Migratory freshwater fish populations worldwide have declined by roughly 81% since 1970 and nearly all (97%) of the 58 CMS-listed migratory fish species (including fresh and salt-water species) are threatened with extinction.
CMS recommends governments take steps to safeguard migratory fish and their habitats, including protecting migration corridors, devising basin-scale action plans and transboundary monitoring, and international coordination of seasonal fisheries.
“Many of the world’s great wildlife migrations take place underwater," Hogan, the report's lead author, said in a statement. "This assessment shows that migratory freshwater fish are in serious trouble, and that protecting them will require countries to work together to keep rivers connected, productive, and full of life.”
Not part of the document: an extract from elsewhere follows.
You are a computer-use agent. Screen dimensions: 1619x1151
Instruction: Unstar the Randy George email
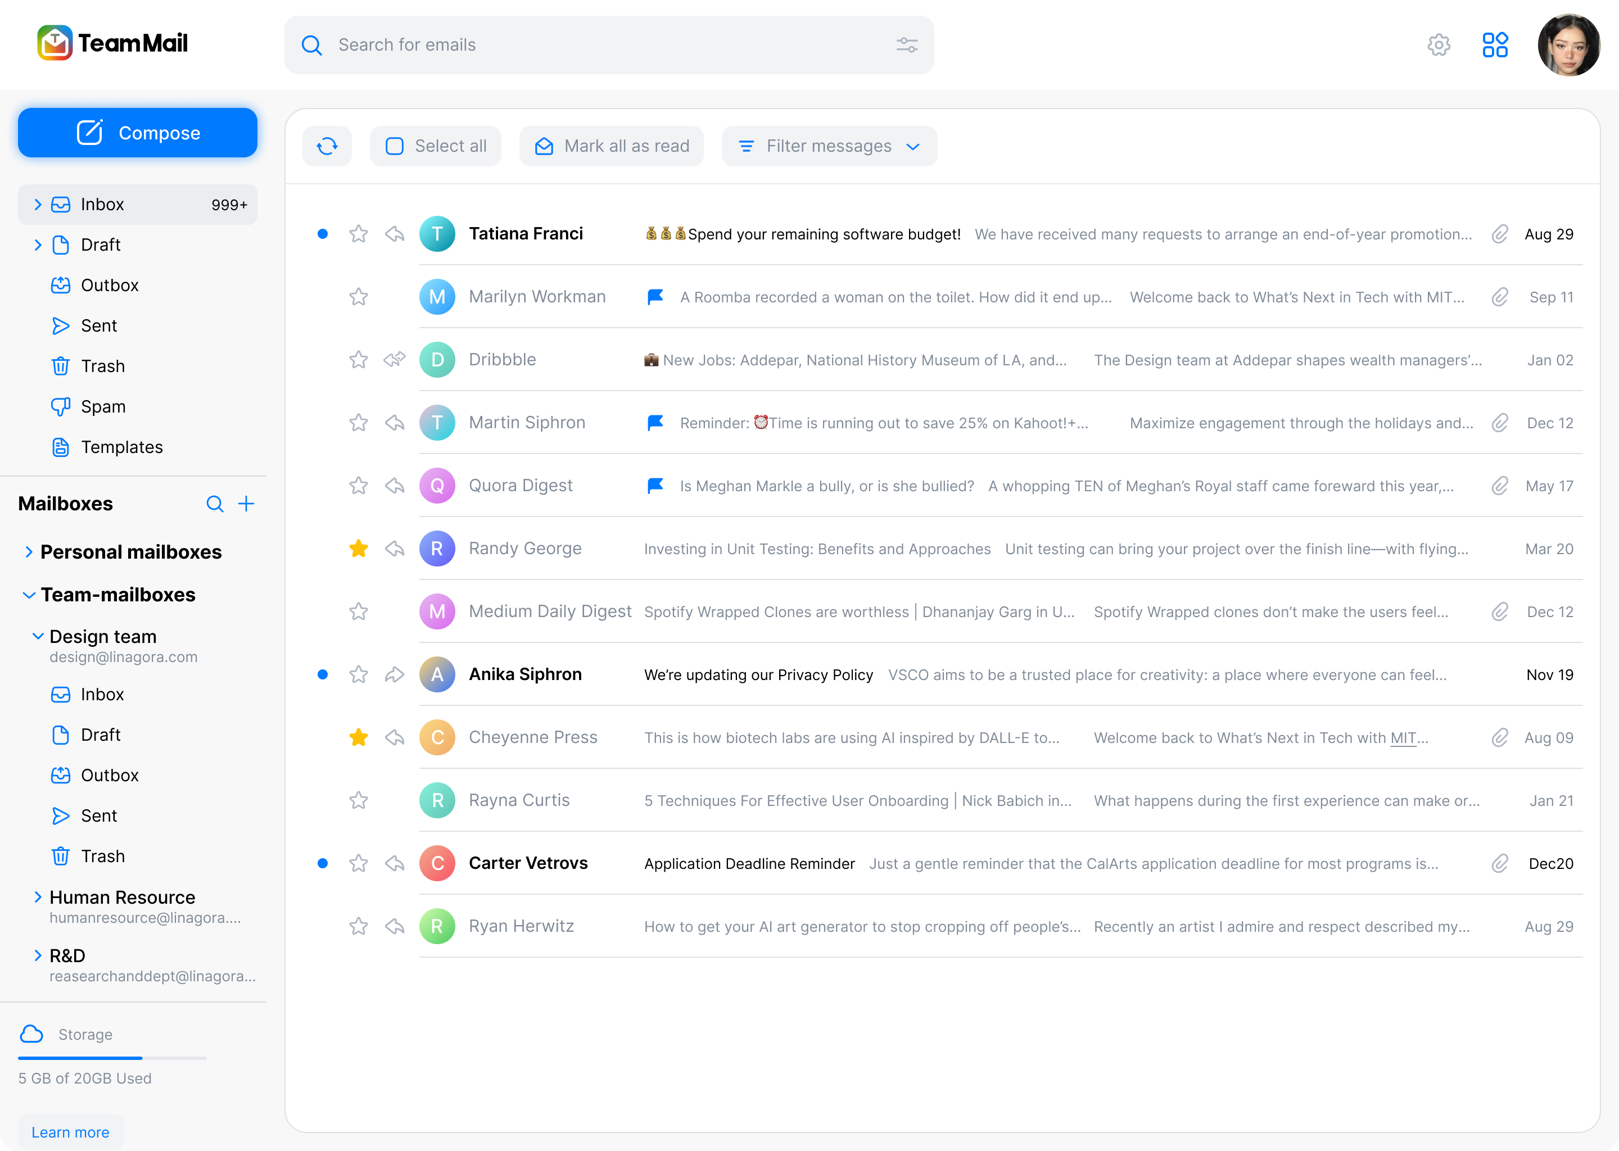click(x=359, y=549)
Thieme, who is vice president of World Wildlife Fund-US, said that “rivers don't recognize borders—and neither do the fish that depend on them."
"The crisis unfolding beneath our waterways is far more severe than most people realize, and we are running out of time," she added. "Rivers need to be managed as connected systems, with coordination across borders, and investments in basin-wide solutions now before these migrations are lost forever."
The CMS report follows last month's publication of a study by researchers in Spain who examined how ocean warming driven by human burning of fossil fuels is causing a "staggering and deeply concerning loss of marine life.”